I never inferred perfection in our industry. Sometimes bad faith suits are as result of being set up. Sometimes they come from mistakes. More times than not, they come from mistakes, not intentional acts. Adjusters are human an din some states, you miss one word on a letter and that constitues bad faith. In Florida, attorneys ask for the dumbest of things in letters of representation, buried in an evident way hoping you miss one and hence are in bad faith. It is unjust to paint all insurance companies and adjusters with the same brush.

I will say the following. When the person first calls the first thing done is to see if the policy is enforce or has lapsed for some reason.

It is a business. Of course this should be the first thing they do. If coverage is not in force, would you want to pay for something you did not owe? When you go to the dealer for service, don't they check to see if your car is still under warranty?

After this the claim is triaged and the adjuster gets it, amoung determining what happened is asking a series of questions based on the policy and facts to determine exposure and if another person is liable for claim.
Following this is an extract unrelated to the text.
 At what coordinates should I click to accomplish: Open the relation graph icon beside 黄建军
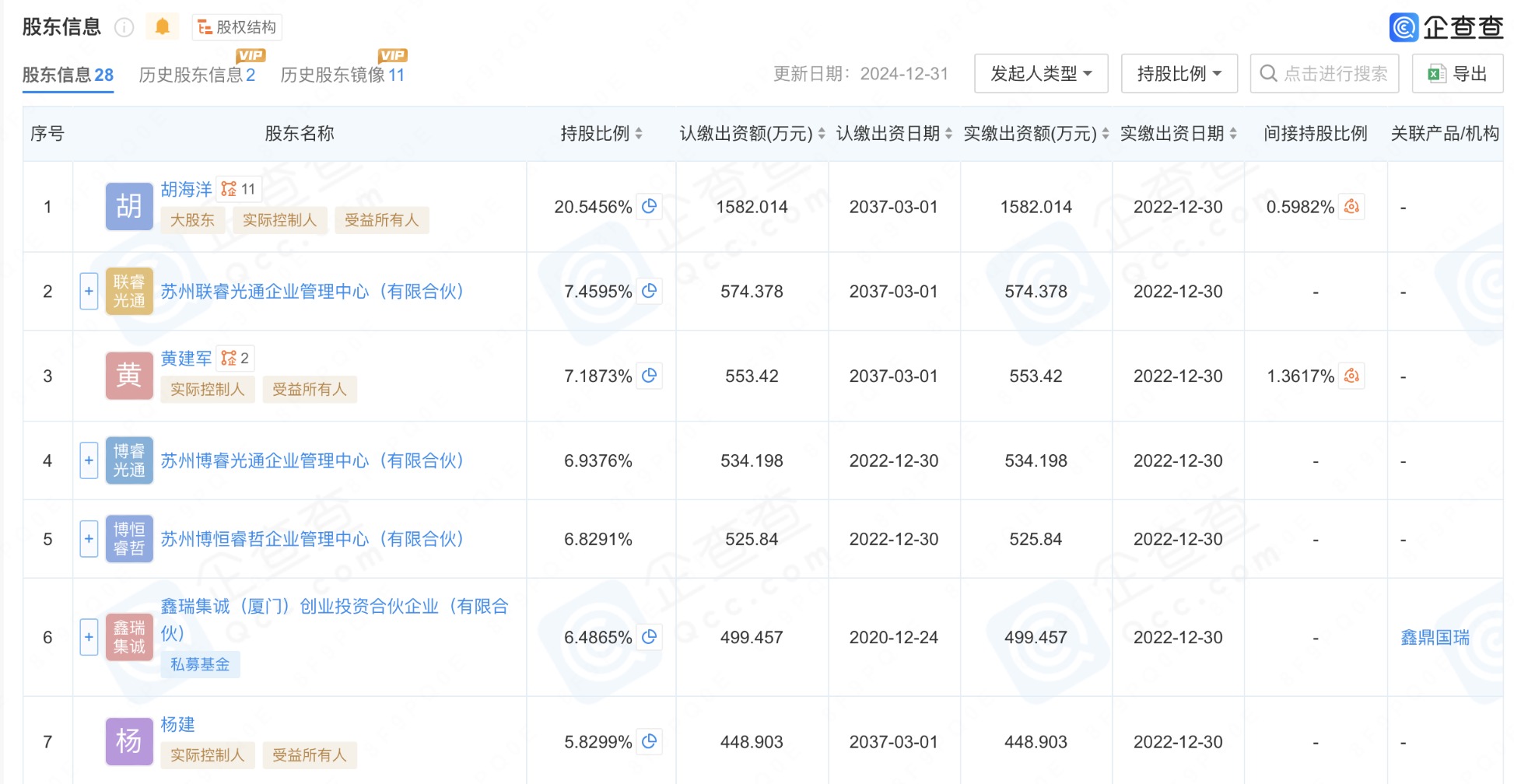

That is called "Subrogation". If someone else is responsible, from whom you can collect from, from which you can reimburse deductibles to insureds or lower overall premium by reducing exposure, wouldn't you do it?

If not then it needs to be determined if insureds policy will cover and if there was anything done that would exclude coverage.

Policies are contracts. They contain coverages, conditions and exclusions. Again, what is so wrong with adhering to the contract and if an exclusion exists, it applies? The good thing is after many years at it, you don't need to look for the exclusions. You know them the minute you see a claim and likewise, you know there is coverage afforded the minute you see a valid claim.

It was not a small insurance company its serves the whole country. Coverage is always checked and the company is always trying to determine if they are not responsible for paying.

And if coverage exists? Which is likely the majority of the times? Again, it is a business. Don't understand why this is a bad thing.

Insurance companies are businesses with shareholders. The goal of any business is to make profits. Paying claims and making as much profit as possible are in direct conflict.

First part correct. The rest not. To correct it, containment of costs is the way to make money, with increased revenue from writing new business, but more importantly, keeping older customers happy. The money is made as result of profitable long term renewals and the profits from investments, not from the claims savings.

You said your piece I have now said my piece . We are definitely not going to agree. I quit because I hated it you love it.

True. Apparently you were asked to act in a way I have never been in 28 years.

As to ontopic wife was called by her screener today. She is set for next monday. I am still waiting to hear from mine. Hopefully tomorrow. Looks like next week for me also.
See in bold.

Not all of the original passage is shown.